Tuesday, August 16, 2011

NYP students take on Spatial Challenge

(left to right) Happy Family team members Lim Shao Loong, Nicholas Gabriel Goh, Lim Wei Jie, Yr 3 DEI students, and their lecturer Brandon Ng (SIT)
Mention Geographical Information System (GIS) and you would probably do a double-take. While the technology is not new, it is certainly not as popular as its close cousin, the Global Positioning System (GPS). So to encourage tertiary and JC-level students to use GIS, the Singapore Land Authority (SLA) has organised a Spatial Challenge.

So what is the difference between the two? Well GPS uses satellites to give one’s exact position on earth, while GIS is a technology that can capture, display and analyse geographic data. The two can also be integrated for more complex mapping purposes.

In its fourth year running, this year’s Spatial Challenge has a new category – GIS Applications – to encourage tertiary students to create new and useful GIS applications. A total of 147 university, polytechnic, and JC students from 18 teams participated in the challenge, which concluded on 27 July, 2011.

NYP sent nine teams to participate in two categories, GIS Analysis and GIS Applications (8 teams). We were given two special awards for the GIS Application category.
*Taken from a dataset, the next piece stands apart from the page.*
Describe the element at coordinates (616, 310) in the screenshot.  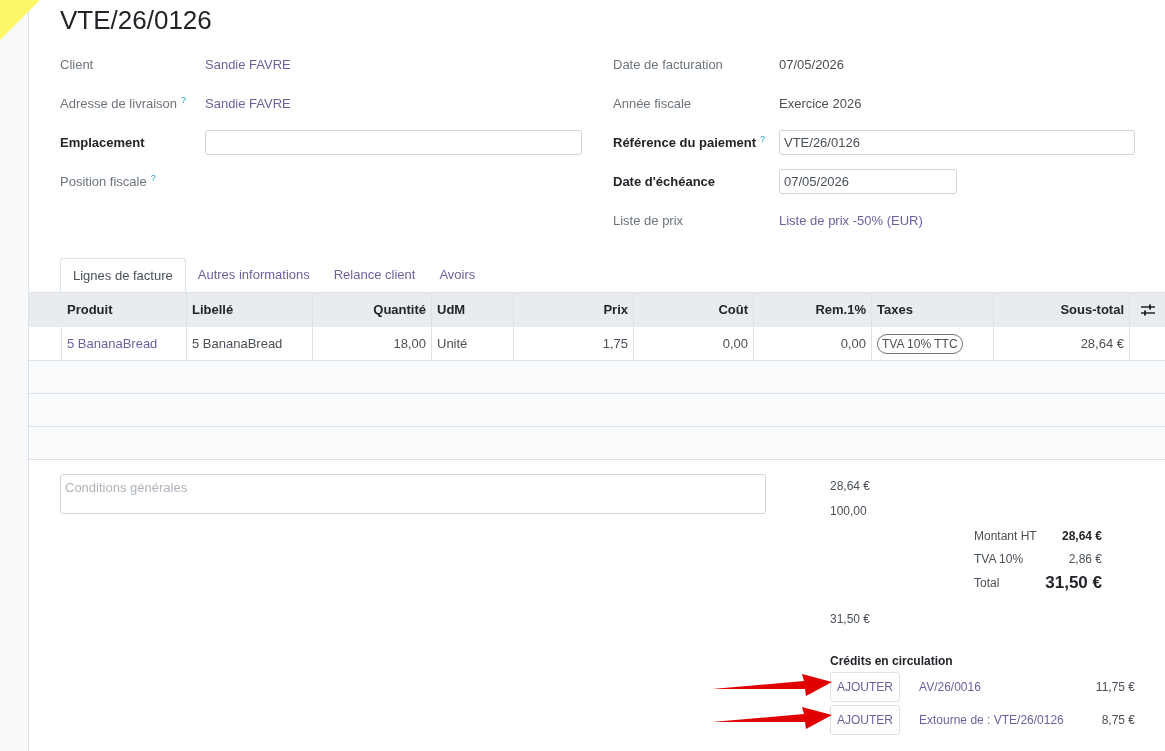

We caught up with the team Happy Family and their lecturer, Mr Brandon Ng to find out more about their application, the Happy Family Online Map Portal, which was given an Excellent Report Special Award by SLA. The team of 5 students from Diploma in Engineering Informatics (DEI) have won themselves $500.

The team has devised a map portal that helps young couples to access information that supports their decision making on HDB flats, amenities and facilities that support their family planning. The concept was the brainchild of Mr Ng, who felt that there should be a one-stop portal that adequately helps young couples plan for their future.

“These days, property prices keep increasing, and it is not easy for a young couple to find a location with all the specific amenities desired, such as child friendly areas, and the availability of nearby primary schools, child care, and tuition centres,” he said. “This solves problems for parents who want to get places for their children in primary schools.

Thus proposed Happy Family map portal can single out strategic housing estates based on a young couple’s priority list.

“By designing this application, the students learn how to apply coursework to real life situations in the IT industry,” Mr Ng explained.

“We spent about three months designing this application, so it was satisfying being able to deliver this,” said Lim Wei Jie, Happy Family team member, and final year DEI student.

The team did not feel disappointed about not winning the top 3 prizes as they felt the teams that won had a different target and scope. They felt it was a good learning experience, having the opportunity to learn new programming languages and a specialised skill set.

NYP’s four member iTeam also won a special award for Outstanding Data Collection, and received $500. The team designed a Singapore Park Trail Guide application that allows park users to plan a route for exercise within a park and access information such as the availability for public transport, toilets and emergency posts.